# What you need to do
Below are several records. Retype exactly those lines running from the one with "The height and width of the screenshot is (423, 618)." through the one with "Expand the zoom level 100% dropdown", end lines included, and no others.
BEGIN Data to process
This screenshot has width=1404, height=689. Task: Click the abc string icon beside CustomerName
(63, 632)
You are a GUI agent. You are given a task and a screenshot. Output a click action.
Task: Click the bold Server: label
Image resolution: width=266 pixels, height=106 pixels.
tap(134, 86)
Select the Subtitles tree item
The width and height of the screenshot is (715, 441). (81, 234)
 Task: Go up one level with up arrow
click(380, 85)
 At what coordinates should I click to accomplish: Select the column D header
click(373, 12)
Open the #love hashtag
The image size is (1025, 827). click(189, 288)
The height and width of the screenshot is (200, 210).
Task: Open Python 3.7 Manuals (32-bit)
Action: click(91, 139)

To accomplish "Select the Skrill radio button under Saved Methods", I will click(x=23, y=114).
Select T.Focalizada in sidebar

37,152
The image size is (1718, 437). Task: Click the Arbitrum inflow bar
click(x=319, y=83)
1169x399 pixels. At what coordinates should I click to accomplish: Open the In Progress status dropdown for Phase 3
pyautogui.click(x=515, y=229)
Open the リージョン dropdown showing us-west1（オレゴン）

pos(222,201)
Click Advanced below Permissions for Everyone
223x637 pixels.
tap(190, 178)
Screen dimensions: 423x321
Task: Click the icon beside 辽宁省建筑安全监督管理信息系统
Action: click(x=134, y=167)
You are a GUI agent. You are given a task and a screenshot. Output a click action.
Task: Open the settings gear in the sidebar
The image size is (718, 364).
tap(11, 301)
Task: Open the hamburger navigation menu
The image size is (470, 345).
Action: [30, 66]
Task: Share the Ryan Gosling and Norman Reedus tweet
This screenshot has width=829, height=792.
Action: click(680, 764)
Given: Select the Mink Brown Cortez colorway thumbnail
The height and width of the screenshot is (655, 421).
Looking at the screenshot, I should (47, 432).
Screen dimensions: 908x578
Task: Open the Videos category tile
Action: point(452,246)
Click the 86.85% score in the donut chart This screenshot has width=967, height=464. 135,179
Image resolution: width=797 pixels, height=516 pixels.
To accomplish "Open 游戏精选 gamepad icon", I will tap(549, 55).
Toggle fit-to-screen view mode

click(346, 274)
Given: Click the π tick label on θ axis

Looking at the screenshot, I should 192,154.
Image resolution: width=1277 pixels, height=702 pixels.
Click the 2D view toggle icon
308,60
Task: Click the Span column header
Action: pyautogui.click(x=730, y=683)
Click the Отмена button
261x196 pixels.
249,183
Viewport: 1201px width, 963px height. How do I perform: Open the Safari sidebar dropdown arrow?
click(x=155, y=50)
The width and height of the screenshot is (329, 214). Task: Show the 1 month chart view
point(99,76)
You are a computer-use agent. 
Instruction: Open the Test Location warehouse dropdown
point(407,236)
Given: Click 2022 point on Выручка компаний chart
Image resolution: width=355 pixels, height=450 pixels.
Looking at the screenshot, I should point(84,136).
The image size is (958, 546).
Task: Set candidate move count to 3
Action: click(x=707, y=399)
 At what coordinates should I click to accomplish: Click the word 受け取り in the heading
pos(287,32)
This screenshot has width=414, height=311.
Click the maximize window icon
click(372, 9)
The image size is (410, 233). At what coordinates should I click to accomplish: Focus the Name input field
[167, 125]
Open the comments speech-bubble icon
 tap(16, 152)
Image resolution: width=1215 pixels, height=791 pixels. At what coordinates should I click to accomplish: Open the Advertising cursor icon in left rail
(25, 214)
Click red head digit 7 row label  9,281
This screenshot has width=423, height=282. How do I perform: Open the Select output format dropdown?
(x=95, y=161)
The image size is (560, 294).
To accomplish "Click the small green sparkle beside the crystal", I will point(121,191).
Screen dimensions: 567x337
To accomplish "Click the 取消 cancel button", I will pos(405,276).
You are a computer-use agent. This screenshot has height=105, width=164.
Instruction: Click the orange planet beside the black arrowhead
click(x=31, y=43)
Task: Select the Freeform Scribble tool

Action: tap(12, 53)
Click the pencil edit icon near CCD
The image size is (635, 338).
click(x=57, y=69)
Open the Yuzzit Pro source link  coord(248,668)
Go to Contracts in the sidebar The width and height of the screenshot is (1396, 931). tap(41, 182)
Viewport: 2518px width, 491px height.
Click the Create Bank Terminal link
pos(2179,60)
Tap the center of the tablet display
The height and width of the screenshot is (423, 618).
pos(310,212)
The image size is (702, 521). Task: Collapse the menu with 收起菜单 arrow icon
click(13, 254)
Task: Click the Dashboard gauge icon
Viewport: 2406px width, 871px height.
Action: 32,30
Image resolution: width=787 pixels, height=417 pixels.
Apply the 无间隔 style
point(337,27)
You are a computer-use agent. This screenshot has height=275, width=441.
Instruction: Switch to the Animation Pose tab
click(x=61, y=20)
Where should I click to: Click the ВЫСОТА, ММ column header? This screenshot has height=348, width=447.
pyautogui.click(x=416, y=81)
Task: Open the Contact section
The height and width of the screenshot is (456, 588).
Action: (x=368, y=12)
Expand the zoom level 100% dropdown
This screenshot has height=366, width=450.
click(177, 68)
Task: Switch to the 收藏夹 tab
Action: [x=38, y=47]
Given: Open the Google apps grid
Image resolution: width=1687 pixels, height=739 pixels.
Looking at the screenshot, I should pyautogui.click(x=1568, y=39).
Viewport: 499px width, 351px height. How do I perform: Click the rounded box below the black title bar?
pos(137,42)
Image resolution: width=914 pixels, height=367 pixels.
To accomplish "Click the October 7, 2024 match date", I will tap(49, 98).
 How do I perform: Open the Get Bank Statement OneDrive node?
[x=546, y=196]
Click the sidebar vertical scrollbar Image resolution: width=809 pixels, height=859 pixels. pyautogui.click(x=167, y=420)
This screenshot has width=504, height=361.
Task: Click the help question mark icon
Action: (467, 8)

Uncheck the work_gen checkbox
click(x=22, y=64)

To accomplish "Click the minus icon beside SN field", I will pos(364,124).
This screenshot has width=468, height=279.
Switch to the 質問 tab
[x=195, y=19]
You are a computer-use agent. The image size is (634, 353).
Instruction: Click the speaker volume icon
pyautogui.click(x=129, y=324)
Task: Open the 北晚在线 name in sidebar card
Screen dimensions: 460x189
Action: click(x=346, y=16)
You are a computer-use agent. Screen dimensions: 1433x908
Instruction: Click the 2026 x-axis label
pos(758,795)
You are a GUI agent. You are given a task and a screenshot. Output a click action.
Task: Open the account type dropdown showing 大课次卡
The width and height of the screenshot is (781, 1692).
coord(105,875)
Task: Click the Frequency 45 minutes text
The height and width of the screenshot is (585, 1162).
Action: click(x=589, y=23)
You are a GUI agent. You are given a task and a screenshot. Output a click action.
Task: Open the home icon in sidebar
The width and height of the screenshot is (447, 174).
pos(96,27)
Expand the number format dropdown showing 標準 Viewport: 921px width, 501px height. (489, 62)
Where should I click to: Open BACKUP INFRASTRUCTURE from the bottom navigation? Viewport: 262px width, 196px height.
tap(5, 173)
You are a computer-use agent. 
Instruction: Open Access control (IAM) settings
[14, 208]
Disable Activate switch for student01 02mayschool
END Data to process
# Written answer
The height and width of the screenshot is (423, 618).
pos(310,212)
The image size is (702, 521). Task: Collapse the menu with 收起菜单 arrow icon
click(13, 254)
Task: Click the Dashboard gauge icon
Viewport: 2406px width, 871px height.
Action: 32,30
Image resolution: width=787 pixels, height=417 pixels.
Apply the 无间隔 style
point(337,27)
You are a computer-use agent. This screenshot has height=275, width=441.
Instruction: Switch to the Animation Pose tab
click(x=61, y=20)
Where should I click to: Click the ВЫСОТА, ММ column header? This screenshot has height=348, width=447.
pyautogui.click(x=416, y=81)
Task: Open the Contact section
The height and width of the screenshot is (456, 588).
Action: (x=368, y=12)
Expand the zoom level 100% dropdown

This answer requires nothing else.